■ SOURCE RECORDS
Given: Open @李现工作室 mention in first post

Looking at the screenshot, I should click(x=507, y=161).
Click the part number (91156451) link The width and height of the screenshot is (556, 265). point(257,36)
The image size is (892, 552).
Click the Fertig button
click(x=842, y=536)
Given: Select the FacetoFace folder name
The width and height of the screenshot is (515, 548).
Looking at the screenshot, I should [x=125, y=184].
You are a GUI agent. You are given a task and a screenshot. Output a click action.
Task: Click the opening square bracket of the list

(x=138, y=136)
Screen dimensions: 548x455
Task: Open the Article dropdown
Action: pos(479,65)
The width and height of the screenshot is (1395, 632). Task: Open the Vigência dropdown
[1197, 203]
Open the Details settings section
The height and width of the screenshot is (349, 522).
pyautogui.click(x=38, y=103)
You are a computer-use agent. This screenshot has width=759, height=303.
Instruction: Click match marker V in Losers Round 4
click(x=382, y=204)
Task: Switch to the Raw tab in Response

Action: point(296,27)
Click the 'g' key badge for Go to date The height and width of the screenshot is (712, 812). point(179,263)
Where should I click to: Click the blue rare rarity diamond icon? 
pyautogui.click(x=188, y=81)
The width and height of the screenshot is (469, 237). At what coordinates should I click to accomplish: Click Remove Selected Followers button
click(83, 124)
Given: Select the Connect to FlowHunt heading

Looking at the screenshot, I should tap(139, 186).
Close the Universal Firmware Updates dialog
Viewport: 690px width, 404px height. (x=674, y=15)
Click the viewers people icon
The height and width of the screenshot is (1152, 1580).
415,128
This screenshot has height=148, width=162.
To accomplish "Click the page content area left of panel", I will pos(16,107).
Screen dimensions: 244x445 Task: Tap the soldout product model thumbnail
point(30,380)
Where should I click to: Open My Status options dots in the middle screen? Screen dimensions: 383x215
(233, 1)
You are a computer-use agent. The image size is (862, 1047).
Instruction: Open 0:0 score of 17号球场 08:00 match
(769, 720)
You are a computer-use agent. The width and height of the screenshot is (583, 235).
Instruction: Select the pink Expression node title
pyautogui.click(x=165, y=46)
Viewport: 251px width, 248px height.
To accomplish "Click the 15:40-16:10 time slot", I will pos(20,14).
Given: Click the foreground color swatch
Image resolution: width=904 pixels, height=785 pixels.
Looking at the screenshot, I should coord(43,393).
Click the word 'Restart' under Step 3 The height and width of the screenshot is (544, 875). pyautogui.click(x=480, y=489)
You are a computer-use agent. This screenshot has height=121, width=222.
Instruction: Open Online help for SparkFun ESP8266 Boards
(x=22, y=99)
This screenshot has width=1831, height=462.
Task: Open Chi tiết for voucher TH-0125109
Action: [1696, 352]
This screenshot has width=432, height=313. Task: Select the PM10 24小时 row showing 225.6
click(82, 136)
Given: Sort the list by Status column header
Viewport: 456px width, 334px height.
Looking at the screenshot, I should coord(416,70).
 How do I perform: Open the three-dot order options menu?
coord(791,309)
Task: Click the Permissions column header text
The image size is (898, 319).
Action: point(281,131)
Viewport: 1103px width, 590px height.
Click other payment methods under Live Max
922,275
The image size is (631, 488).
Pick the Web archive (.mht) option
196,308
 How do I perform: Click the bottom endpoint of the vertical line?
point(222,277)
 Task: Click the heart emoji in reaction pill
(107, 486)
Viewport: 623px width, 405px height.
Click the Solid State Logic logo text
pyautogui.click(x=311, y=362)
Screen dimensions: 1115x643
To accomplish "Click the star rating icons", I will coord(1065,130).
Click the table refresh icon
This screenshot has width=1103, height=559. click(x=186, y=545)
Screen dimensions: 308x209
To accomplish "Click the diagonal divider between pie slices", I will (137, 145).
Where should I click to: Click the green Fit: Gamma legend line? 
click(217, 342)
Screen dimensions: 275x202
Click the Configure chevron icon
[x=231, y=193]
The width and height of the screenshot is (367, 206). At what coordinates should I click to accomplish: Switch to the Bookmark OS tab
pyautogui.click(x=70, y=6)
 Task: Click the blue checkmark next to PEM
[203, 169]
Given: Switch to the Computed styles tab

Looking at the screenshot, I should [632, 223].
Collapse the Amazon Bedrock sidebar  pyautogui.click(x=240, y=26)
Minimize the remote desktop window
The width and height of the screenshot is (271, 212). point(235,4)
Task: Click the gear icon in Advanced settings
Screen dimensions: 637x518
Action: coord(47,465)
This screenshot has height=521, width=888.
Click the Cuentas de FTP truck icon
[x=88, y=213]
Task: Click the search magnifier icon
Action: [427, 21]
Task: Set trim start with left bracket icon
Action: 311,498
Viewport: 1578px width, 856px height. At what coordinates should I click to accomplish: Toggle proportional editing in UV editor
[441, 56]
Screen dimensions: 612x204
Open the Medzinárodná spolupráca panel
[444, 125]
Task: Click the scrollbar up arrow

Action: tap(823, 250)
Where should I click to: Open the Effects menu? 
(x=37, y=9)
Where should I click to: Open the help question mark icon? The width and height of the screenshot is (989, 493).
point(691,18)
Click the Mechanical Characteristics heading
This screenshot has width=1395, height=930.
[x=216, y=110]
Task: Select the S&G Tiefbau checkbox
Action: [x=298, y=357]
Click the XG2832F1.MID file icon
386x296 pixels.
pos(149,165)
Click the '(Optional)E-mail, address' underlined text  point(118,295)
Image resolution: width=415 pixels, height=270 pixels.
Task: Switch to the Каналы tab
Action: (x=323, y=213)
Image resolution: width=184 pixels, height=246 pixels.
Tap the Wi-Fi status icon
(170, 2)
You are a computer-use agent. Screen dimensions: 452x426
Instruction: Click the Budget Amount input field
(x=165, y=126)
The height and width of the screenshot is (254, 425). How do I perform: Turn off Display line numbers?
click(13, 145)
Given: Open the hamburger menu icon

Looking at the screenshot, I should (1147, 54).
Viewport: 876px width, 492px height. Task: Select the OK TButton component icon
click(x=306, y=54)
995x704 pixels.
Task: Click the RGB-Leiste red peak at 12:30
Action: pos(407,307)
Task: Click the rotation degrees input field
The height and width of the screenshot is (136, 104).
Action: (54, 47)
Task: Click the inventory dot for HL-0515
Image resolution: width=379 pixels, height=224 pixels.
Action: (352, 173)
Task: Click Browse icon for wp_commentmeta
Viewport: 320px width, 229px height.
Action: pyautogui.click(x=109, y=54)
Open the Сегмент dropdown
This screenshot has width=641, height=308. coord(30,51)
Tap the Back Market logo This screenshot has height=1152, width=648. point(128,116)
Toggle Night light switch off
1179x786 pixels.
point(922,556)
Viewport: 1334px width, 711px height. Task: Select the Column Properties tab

■ EXERCISE OBJECTIVE
Once you find the line with "This screenshot has width=432, height=313." in the entries above, output it and each line after it up to and including the line with "This screenshot has height=521, width=888.", and nothing else.

■ RESULT OF THE TASK
This screenshot has width=432, height=313. Task: Select the PM10 24小时 row showing 225.6
click(82, 136)
Given: Sort the list by Status column header
Viewport: 456px width, 334px height.
Looking at the screenshot, I should coord(416,70).
 How do I perform: Open the three-dot order options menu?
coord(791,309)
Task: Click the Permissions column header text
The image size is (898, 319).
Action: point(281,131)
Viewport: 1103px width, 590px height.
Click other payment methods under Live Max
922,275
The image size is (631, 488).
Pick the Web archive (.mht) option
196,308
 How do I perform: Click the bottom endpoint of the vertical line?
point(222,277)
 Task: Click the heart emoji in reaction pill
(107, 486)
Viewport: 623px width, 405px height.
Click the Solid State Logic logo text
pyautogui.click(x=311, y=362)
Screen dimensions: 1115x643
To accomplish "Click the star rating icons", I will coord(1065,130).
Click the table refresh icon
This screenshot has width=1103, height=559. click(x=186, y=545)
Screen dimensions: 308x209
To accomplish "Click the diagonal divider between pie slices", I will (137, 145).
Where should I click to: Click the green Fit: Gamma legend line? 
click(217, 342)
Screen dimensions: 275x202
Click the Configure chevron icon
[x=231, y=193]
The width and height of the screenshot is (367, 206). At what coordinates should I click to accomplish: Switch to the Bookmark OS tab
pyautogui.click(x=70, y=6)
 Task: Click the blue checkmark next to PEM
[203, 169]
Given: Switch to the Computed styles tab

Looking at the screenshot, I should [632, 223].
Collapse the Amazon Bedrock sidebar  pyautogui.click(x=240, y=26)
Minimize the remote desktop window
The width and height of the screenshot is (271, 212). point(235,4)
Task: Click the gear icon in Advanced settings
Screen dimensions: 637x518
Action: coord(47,465)
This screenshot has height=521, width=888.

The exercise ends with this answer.